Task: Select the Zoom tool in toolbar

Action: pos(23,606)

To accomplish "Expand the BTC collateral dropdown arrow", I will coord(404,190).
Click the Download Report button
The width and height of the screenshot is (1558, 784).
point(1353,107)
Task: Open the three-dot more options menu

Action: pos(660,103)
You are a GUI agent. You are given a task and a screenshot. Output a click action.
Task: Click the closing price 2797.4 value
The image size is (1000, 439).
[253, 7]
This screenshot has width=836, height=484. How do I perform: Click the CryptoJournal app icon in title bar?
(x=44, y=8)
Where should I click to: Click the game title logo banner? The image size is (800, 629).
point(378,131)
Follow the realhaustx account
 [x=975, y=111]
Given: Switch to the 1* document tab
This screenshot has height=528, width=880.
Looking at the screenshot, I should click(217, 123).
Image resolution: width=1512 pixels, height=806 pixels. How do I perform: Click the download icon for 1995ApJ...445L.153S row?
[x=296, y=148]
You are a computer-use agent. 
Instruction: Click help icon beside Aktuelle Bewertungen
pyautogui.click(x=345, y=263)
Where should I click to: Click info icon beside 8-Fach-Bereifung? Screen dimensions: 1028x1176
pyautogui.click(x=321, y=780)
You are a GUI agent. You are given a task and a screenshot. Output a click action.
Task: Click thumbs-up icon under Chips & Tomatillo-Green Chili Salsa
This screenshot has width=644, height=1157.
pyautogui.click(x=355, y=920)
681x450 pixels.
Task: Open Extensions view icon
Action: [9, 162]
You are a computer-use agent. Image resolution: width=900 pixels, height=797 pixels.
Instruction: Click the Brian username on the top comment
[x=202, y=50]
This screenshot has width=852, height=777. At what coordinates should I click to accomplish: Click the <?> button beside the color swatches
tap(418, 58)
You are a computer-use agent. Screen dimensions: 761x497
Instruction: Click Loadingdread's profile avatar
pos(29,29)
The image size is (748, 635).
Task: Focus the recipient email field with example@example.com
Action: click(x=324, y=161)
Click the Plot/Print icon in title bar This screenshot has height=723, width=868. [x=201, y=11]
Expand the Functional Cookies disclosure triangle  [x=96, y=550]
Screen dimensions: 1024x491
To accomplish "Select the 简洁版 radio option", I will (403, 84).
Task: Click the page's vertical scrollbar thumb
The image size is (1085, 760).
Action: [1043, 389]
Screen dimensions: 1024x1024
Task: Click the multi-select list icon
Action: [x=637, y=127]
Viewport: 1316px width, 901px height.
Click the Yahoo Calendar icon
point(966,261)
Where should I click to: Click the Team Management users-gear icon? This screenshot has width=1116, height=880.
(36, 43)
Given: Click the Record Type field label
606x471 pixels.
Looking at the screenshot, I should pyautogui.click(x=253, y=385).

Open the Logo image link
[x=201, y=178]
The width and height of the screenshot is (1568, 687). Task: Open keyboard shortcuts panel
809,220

WORK REQUEST -
Character for character, reproduce all of the lines above.

SOLUTION BELOW -
Task: Select the Zoom tool in toolbar

Action: pos(23,606)

To accomplish "Expand the BTC collateral dropdown arrow", I will coord(404,190).
Click the Download Report button
The width and height of the screenshot is (1558, 784).
point(1353,107)
Task: Open the three-dot more options menu

Action: pos(660,103)
You are a GUI agent. You are given a task and a screenshot. Output a click action.
Task: Click the closing price 2797.4 value
The image size is (1000, 439).
[253, 7]
This screenshot has width=836, height=484. How do I perform: Click the CryptoJournal app icon in title bar?
(x=44, y=8)
Where should I click to: Click the game title logo banner? The image size is (800, 629).
point(378,131)
Follow the realhaustx account
 [x=975, y=111]
Given: Switch to the 1* document tab
This screenshot has height=528, width=880.
Looking at the screenshot, I should click(217, 123).
Image resolution: width=1512 pixels, height=806 pixels. How do I perform: Click the download icon for 1995ApJ...445L.153S row?
[x=296, y=148]
You are a computer-use agent. 
Instruction: Click help icon beside Aktuelle Bewertungen
pyautogui.click(x=345, y=263)
Where should I click to: Click info icon beside 8-Fach-Bereifung? Screen dimensions: 1028x1176
pyautogui.click(x=321, y=780)
You are a GUI agent. You are given a task and a screenshot. Output a click action.
Task: Click thumbs-up icon under Chips & Tomatillo-Green Chili Salsa
This screenshot has width=644, height=1157.
pyautogui.click(x=355, y=920)
681x450 pixels.
Task: Open Extensions view icon
Action: [9, 162]
You are a computer-use agent. Image resolution: width=900 pixels, height=797 pixels.
Instruction: Click the Brian username on the top comment
[x=202, y=50]
This screenshot has width=852, height=777. At what coordinates should I click to accomplish: Click the <?> button beside the color swatches
tap(418, 58)
You are a computer-use agent. Screen dimensions: 761x497
Instruction: Click Loadingdread's profile avatar
pos(29,29)
The image size is (748, 635).
Task: Focus the recipient email field with example@example.com
Action: click(x=324, y=161)
Click the Plot/Print icon in title bar This screenshot has height=723, width=868. [x=201, y=11]
Expand the Functional Cookies disclosure triangle  [x=96, y=550]
Screen dimensions: 1024x491
To accomplish "Select the 简洁版 radio option", I will (403, 84).
Task: Click the page's vertical scrollbar thumb
The image size is (1085, 760).
Action: [1043, 389]
Screen dimensions: 1024x1024
Task: Click the multi-select list icon
Action: [x=637, y=127]
Viewport: 1316px width, 901px height.
Click the Yahoo Calendar icon
point(966,261)
Where should I click to: Click the Team Management users-gear icon? This screenshot has width=1116, height=880.
(36, 43)
Given: Click the Record Type field label
606x471 pixels.
Looking at the screenshot, I should pyautogui.click(x=253, y=385).

Open the Logo image link
[x=201, y=178]
The width and height of the screenshot is (1568, 687). Task: Open keyboard shortcuts panel
809,220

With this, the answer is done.